A Caixa Econômica Federal efetua nesta quinta-feira (30) o pagamento do Bolsa Família de julho aos beneficiários cujo Número de Inscrição Social (NIS) termina em 9. Neste ciclo mensal, o valor médio pago às famílias contempladas pelo programa alcançou R$ 679,19, garantindo suporte financeiro básico a milhões de famílias em todo o país.
Pagamento unificado e regras regionais
Para além do calendário tradicional disposto nos últimos dez dias úteis do mês, o programa manteve a antecipação do repasse para moradores de áreas atingidas por calamidades. Ao todo, beneficiários de 175 municípios distribuídos em seis estados receberam o crédito de forma unificada no último dia 20, independentemente do dígito final do NIS.

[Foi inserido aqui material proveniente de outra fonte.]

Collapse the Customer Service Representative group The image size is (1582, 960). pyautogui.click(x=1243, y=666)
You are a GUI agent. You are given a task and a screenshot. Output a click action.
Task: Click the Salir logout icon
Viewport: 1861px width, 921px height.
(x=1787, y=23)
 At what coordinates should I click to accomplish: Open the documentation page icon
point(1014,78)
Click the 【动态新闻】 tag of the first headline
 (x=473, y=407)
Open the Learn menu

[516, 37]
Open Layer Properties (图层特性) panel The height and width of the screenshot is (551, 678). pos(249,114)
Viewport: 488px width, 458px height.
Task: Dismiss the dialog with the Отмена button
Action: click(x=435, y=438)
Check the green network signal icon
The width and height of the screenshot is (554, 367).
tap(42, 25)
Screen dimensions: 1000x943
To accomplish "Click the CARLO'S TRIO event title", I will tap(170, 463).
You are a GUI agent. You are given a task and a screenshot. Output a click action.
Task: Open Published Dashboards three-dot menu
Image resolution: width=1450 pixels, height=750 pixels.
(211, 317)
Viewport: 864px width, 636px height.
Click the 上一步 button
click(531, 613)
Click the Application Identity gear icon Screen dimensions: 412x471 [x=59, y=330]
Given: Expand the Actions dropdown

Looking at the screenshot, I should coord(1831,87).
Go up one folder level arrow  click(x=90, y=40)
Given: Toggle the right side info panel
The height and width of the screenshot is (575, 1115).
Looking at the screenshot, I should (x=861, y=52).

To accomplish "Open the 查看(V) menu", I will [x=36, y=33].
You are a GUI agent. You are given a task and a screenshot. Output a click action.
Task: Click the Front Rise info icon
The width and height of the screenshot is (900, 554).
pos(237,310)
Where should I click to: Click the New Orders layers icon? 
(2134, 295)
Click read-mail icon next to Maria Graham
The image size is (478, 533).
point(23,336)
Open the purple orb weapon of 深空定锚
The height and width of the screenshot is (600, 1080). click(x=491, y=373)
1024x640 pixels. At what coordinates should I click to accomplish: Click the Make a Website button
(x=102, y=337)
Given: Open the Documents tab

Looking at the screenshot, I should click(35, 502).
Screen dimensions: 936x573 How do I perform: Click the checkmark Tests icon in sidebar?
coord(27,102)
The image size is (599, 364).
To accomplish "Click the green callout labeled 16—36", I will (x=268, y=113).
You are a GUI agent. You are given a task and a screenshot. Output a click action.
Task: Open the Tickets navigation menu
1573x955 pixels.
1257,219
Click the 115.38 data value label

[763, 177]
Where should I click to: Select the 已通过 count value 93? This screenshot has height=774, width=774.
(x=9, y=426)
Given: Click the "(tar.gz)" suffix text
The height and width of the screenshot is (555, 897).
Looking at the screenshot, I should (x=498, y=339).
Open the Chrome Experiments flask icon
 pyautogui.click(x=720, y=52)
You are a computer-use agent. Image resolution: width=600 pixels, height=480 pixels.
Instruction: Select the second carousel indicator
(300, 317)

A medida emergencial atendeu localidades sob decreto de situação de emergência ou estado de calamidade pública nos seguintes estados:
Publicidade
- Rio Grande do Norte: 120 municípios
- Paraíba: 31 municípios
- Paraná: 8 municípios
- Sergipe: 7 municípios
- Roraima: 6 municípios
- Amazonas: 3 municípios
Composição do benefício e adicionais
O valor mínimo estipulado para cada família cadastrada é de R$ 600. No entanto, o montante total pode ser ampliado por meio de suplementações direcionadas para atender necessidades específicas de cada núcleo familiar:
- Benefício Variável Familiar Nutriz: paga seis parcelas de R$ 50 a mães de bebês de até seis meses de idade, visando a alimentação adequada da criança.
- Adicional para gestantes e jovens: garante um acréscimo de R$ 50 a famílias com gestantes ou filhos na faixa etária de 7 a 18 anos.
- Primeira infância: repasse extra de R$ 150 para famílias com crianças de até 6 anos de idade.
Regra de proteção e alterações na legislação
O programa mantém em funcionamento a regra de proteção, mecanismo em vigor desde junho de 2023 que permite às famílias manterem 50% do valor do benefício caso algum integrante consiga emprego formal e a renda por pessoa permaneça em até meio salário mínimo.
Embora o tempo máximo de permanência nessa regra tenha sido reduzido para um ano a partir de junho do ano passado, as famílias que ingressaram na transição até maio de 2025 permanecem asseguradas pelo período de dois anos.
Vale destacar que os beneficiários não possuem mais a retenção do Seguro Defeso, conforme estabelecido pela Lei 14.601/2023. O Seguro Defeso é voltado a pessoas que dependem exclusivamente da pesca artesanal durante o período da piracema.
Para conferir valores, datas e a composição detalhada das parcelas, os cidadãos podem utilizar o aplicativo Caixa Tem, voltado para o acompanhamento das contas poupança digitais do banco público.